▶ [Testo riportato]:

Il 15 febbraio scorso il Parlamento europeo ha approvato il CETA, acronimo per Comprehensive Economic and Trade Agreement, ovvero l’Accordo economico e commerciale globale tra Cananda e Unione europea. Questo accordo prevede l’istituzione di un mercato libero tra questi paesi, privo cioè di dazi doganali, del tutto simile al sistema adottato tra gli stati membri dell’Unione stessa. L’accordo è stato approvato con 408 voti favorevoli, 254 contrari e 33 astenuti, cui l’Italia ha contribuito con solo 27 voti a favore, a fronte di 35 contrari. Durante la votazione Forza Italia si è schierata a favore, Movimento 5 Stelle e Lega Nord contro l’approvazione, mentre il Partito Democratico si è spaccato in due.

Precisazione non irrilevante perché l’approvazione del CETA è al momento provvisoria: il testo dovrà poi passare al vaglio dei parlamenti dei singoli stati membri che dovranno esprimersi definitivamente sull’accordo, che non entrerà in vigore se anche uno solo di loro si pronuncerà negativamente. Si tratta però di un unicum, un’eccezione alla regola che prevede la sola votazione del Parlamento (trattandosi di fatto di un accordo negoziato tra il Canada e tutta l’Unione europea) concessa a fronte di una mobilitazione popolare di 3,5 milioni di persone che hanno firmato una petizione contro il CETA. Più nello specifico l’accordo, che principalmente fissa come obiettivo l’abolizione del 99% dei dazi doganali, prevede anche la reciproca possibilità per le imprese europee e canadesi di partecipare a gare d’appalto per la fornitura di beni e servizi, il riconoscimento reciproco di alcune professioni come quella di ingegnere, architetto e commercialista, consente agli investitori di beneficiare di condizioni eque e paritarie nei rispettivi mercati, e prevede la tutela del marchio di alcuni prodotti agricoli e alimentari tipici.

▶ [Istruzioni]:
- A) Quali partiti politici italiani vengono nominati nel testo sul CETA?
- B) Stampa la parte del testo sul CETA che si apre con le parole contenenti "Il 15 febbraio" e si chiude con "spaccato in due.".
- C) Prosegui il testo sul CETA a partire dalla sua ultima frase.

▶ [Materiale di partenza]:
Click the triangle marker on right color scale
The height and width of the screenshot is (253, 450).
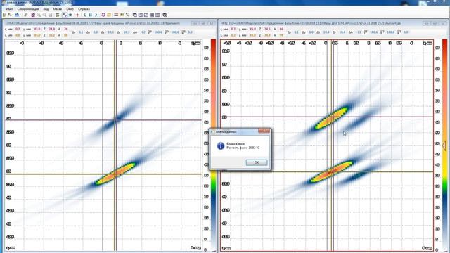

▶ [Risposte]:
- A) Forza Italia, Movimento 5 Stelle, Lega Nord, Partito Democratico

- B)
Il 15 febbraio scorso il Parlamento europeo ha approvato il CETA, acronimo per Comprehensive Economic and Trade Agreement, ovvero l’Accordo economico e commerciale globale tra Cananda e Unione europea. Questo accordo prevede l’istituzione di un mercato libero tra questi paesi, privo cioè di dazi doganali, del tutto simile al sistema adottato tra gli stati membri dell’Unione stessa. L’accordo è stato approvato con 408 voti favorevoli, 254 contrari e 33 astenuti, cui l’Italia ha contribuito con solo 27 voti a favore, a fronte di 35 contrari. Durante la votazione Forza Italia si è schierata a favore, Movimento 5 Stelle e Lega Nord contro l’approvazione, mentre il Partito Democratico si è spaccato in due.

- C)
Si tratta quindi di un accordo che a tutti gli effetti instaura un mercato libero non solo di beni, ma anche di persone, servizi e investimenti. A fronte dei molti vantaggi assicurati dal libero mercato, altrettanti sono i dubbi sollevati. Uno di questi riguarda il meccanismo di risoluzione delle controversie tra investitori e stati che prevede, per la composizione delle stesse, il ricorso ad un collegio arbitrale, definito da molti un tribunale privato, composto da soggetti con provata esperienza nel settore del diritto internazionale pubblico; soggetti che però, si sostiene, tendenzialmente sono più propensi ad appoggiare gli interessi dei privati (leggi, trattandosi di investimenti, multinazionali) piuttosto che gli interessi pubblici. Altra forte critica mossa al CETA riguarda la possibilità assicurata alle multinazionali statunitensi di bypassare una eventuale mancata approvazione del TTIP (fratello maggiore del CETA), il Transatlantic Trade and Investment Partnership, o Trattato transatlantico sul commercio e gli investimenti, fortemente osteggiato anche questo per mezzo di petizioni e mobilitazioni di vario genere, rispetto al quale il presidente Trump non si è ancora espresso, volendo a quanto pare osservare gli effetti della Brexit e del CETA stesso se verrà approvato.

Le multinazionali statunitensi infatti potrebbero beneficiare dei privilegi previsti dall’accordo molto semplicemente eleggendo sede legale in Canada. Altro dubbio, che ci coinvolge maggiormente, è quello che riguarda i prodoti alimentari: si teme infatti che la creazione di questa area di libero scambio generi un abbassamento degli standard qualitativi che notoriamente in Europa sono molto più alti rispetto alla maggior parte dei paesi terzi, e che determinano tra l’altro il successo dei prodotti italiani all’estero. Secondo Paolo De Castro, primo vice presidente della Commissione agricoltura e sviluppo rurale del Parlamento europeo, ciò non avverrà perché, come fa sapere lui stesso dal suo sito personale, “Il CETA contiene uno storico riconoscimento della tutela di un paese terzo delle produzioni di qualità: è stata inserita nell’accordo raggiunto con il governo di Ottawa una lista di 172 Dop e Igp delle quali 41 sono eccellenze italiane, che rappresentano la quasi totalità dei prodotti Dop e Igp esportati in Canada”, e ancora “Con il CETA l’Unione europea fa un accordo con una potenza economica atlantica, mantenendo i suoi standard sanitari e ambientali e compiendo un primo e concreto passo avanti nella lotta all’italian sounding”.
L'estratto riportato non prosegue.